At the beginning of the 2013 season, of the 360 pitchers who started the season, 124 shared the same scar on their elbows. Elbow injuries have always been common in baseball, and MLB teams have taken many steps to help alleviate the stress put on their pitchers. Every MLB team has their pitchers do various strengthening exercise to help build up the small muscles in the shoulder, and there has been intense scrutiny regarding the number of pitches a pitcher throws each outing and the number of days between each outing. Until the 1970s, MLB teams would use a four-man pitching rotation in which every starter would make between 35-40 starts per season. Since then, every team has switched to a five-man rotation where each starting pitcher starts about 30 games.

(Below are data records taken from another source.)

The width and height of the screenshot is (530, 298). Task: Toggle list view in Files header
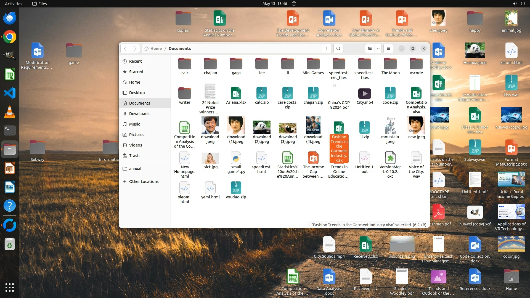[370, 49]
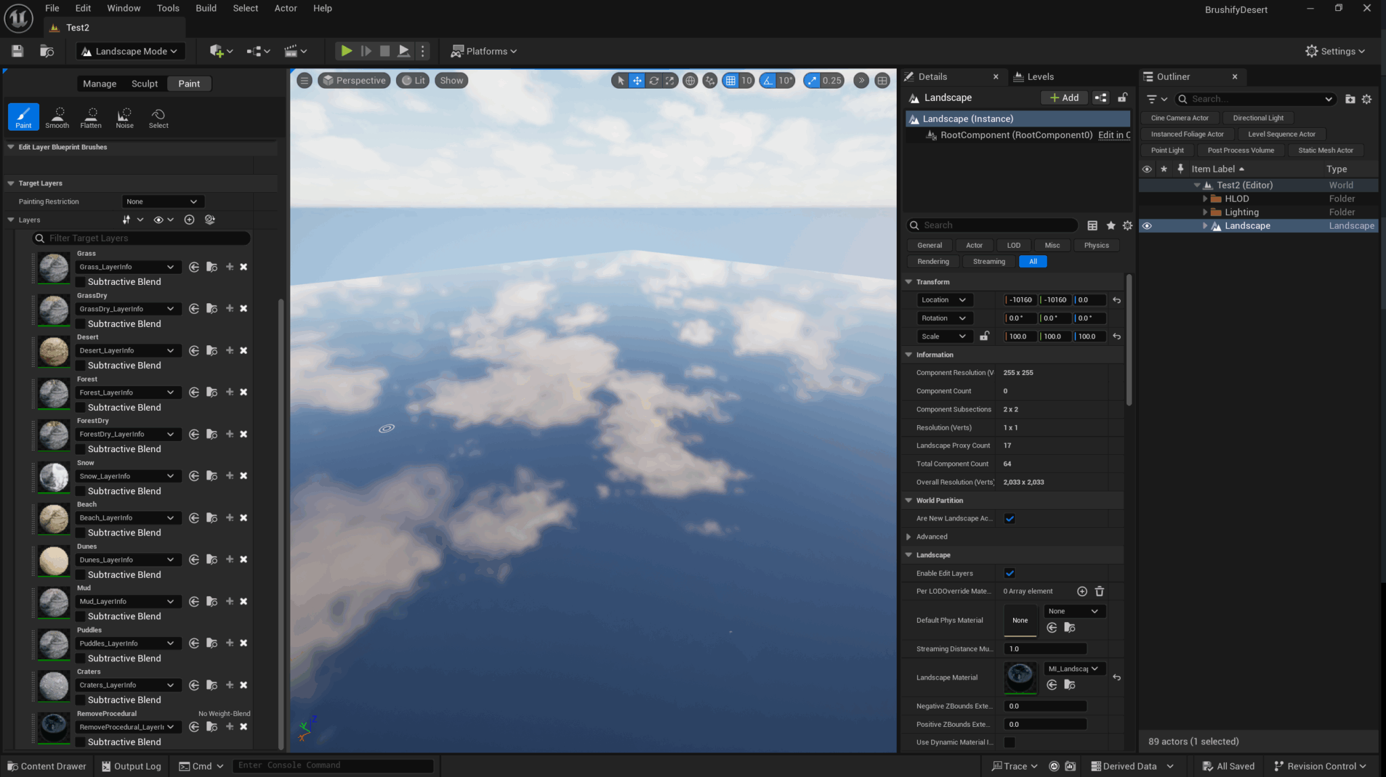Open the Content Drawer
Image resolution: width=1386 pixels, height=777 pixels.
(46, 765)
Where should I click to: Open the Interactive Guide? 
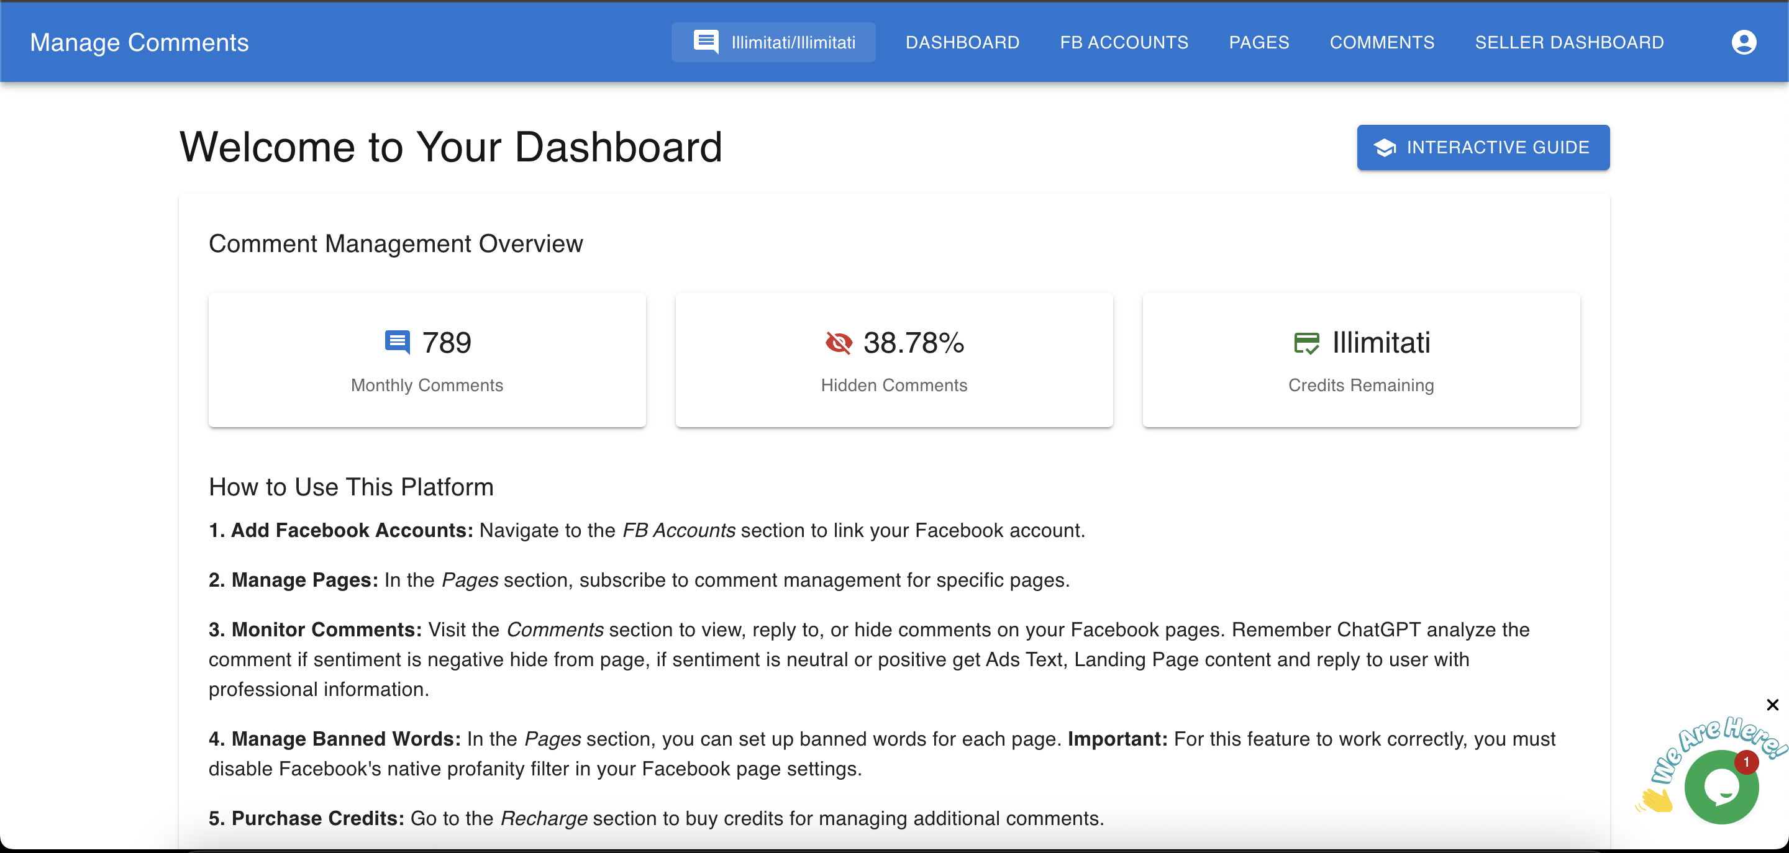[x=1483, y=147]
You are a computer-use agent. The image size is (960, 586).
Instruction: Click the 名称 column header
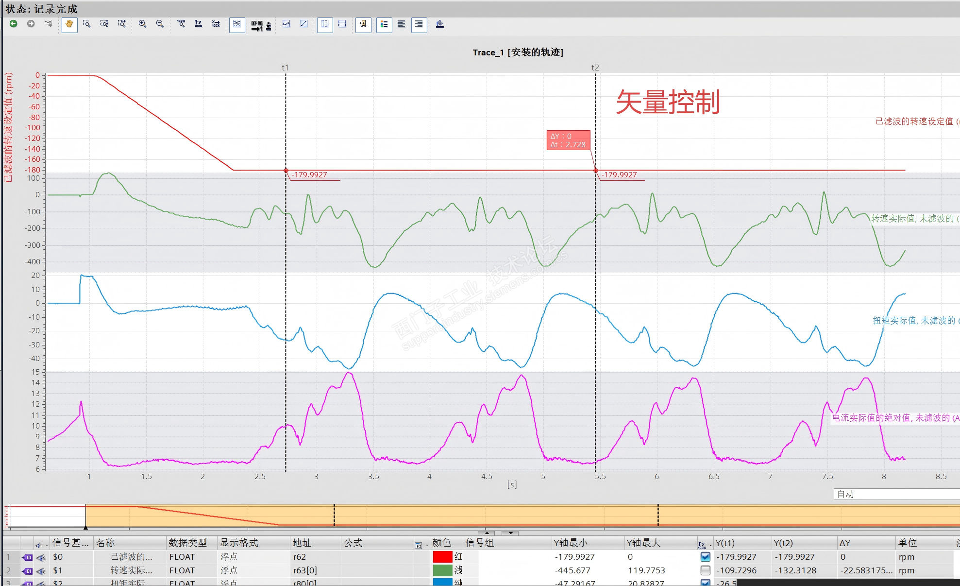coord(106,543)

Despite the adjusted rotations, strengthening programs and extreme monitoring and caution of pitchers, UCL injuries are occurring at a higher rate this year than any other. By this date last year, eight pitchers at either the major or minor league level had undergone Tommy John surgery, and by this date in 2012, 12 pitchers had received the surgery. So far this season, 21 pitchers at the major or minor league level have had the operation, and four of the 21 had the surgery for the second time.

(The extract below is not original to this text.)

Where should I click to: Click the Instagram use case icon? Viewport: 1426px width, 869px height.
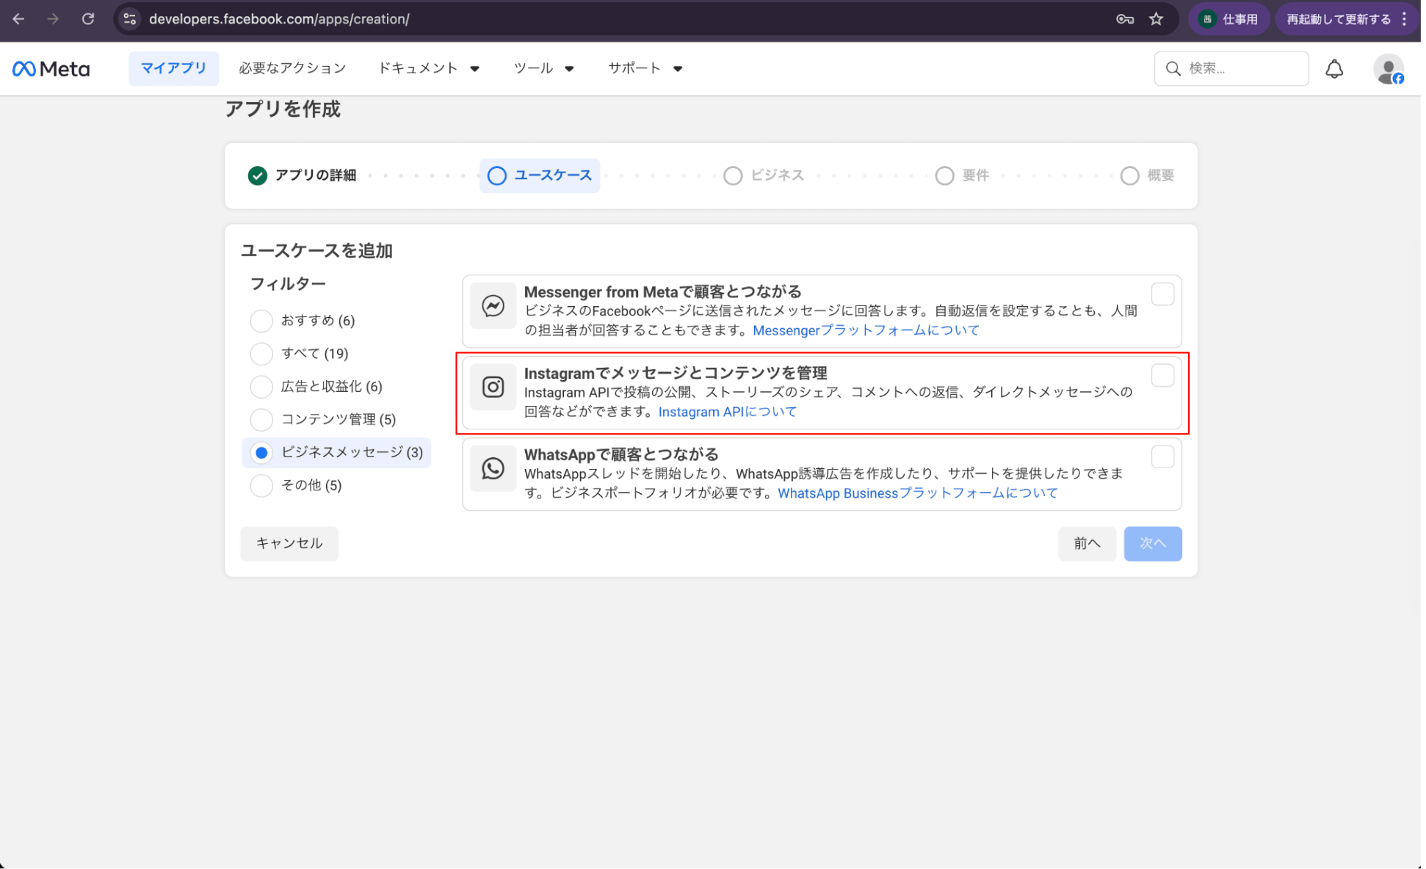(494, 388)
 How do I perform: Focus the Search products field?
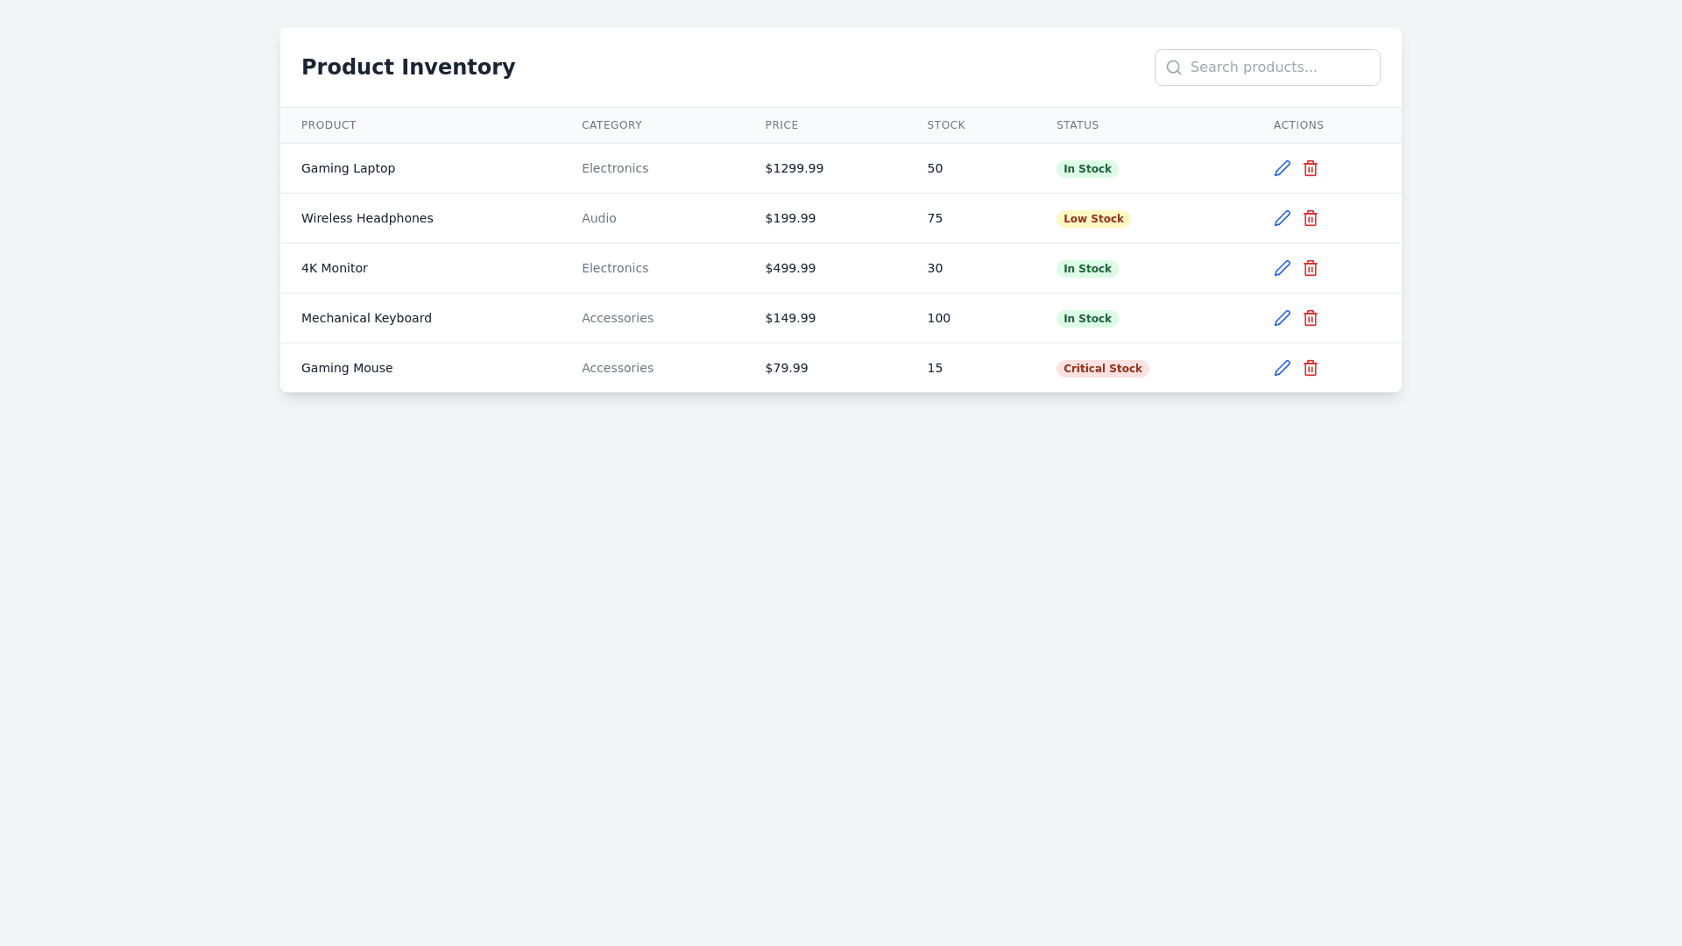click(1279, 67)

By the time a pitcher reaches the big leagues, however, the problem may already be out of their control. Of the 21 pitchers who have undergone Tommy John surgery this season, only one — Bruce Rondon of Venezuela — came from Latin America despite 24.2 percent of players on the Opening Day rosters of MLB teams hailing from Latin America. This has led people to call into question the American specialization of sports, and American youth baseball in particular.
The top high school pitchers routinely pitch year round, giving their arms no time to recover. And since the single most important metric in scouting an amateur pitcher is the velocity of their fastball, these hurlers spend almost every weekend throwing as hard as they can to improve their recruiting and draft prospects. In Latin America, however, the top prospects are usually signed as a 16-year old, allowing the players to grow into their velocity rather than throwing their arms out trying to impress scouts for a longer period of time. These players are being signed almost entirely on their potential to develop under the club’s tutelage, but American prospects are drafted more based on their present ability. While the model for signing prospects that Major League teams use in Latin America is not possible in the United States due to the school system, we must find a more sustainable method to promote and develop our youth talent. Endless youth tournaments and increased emphasis on radar gun readings will only diminish the chances of having an injury free professional baseball career.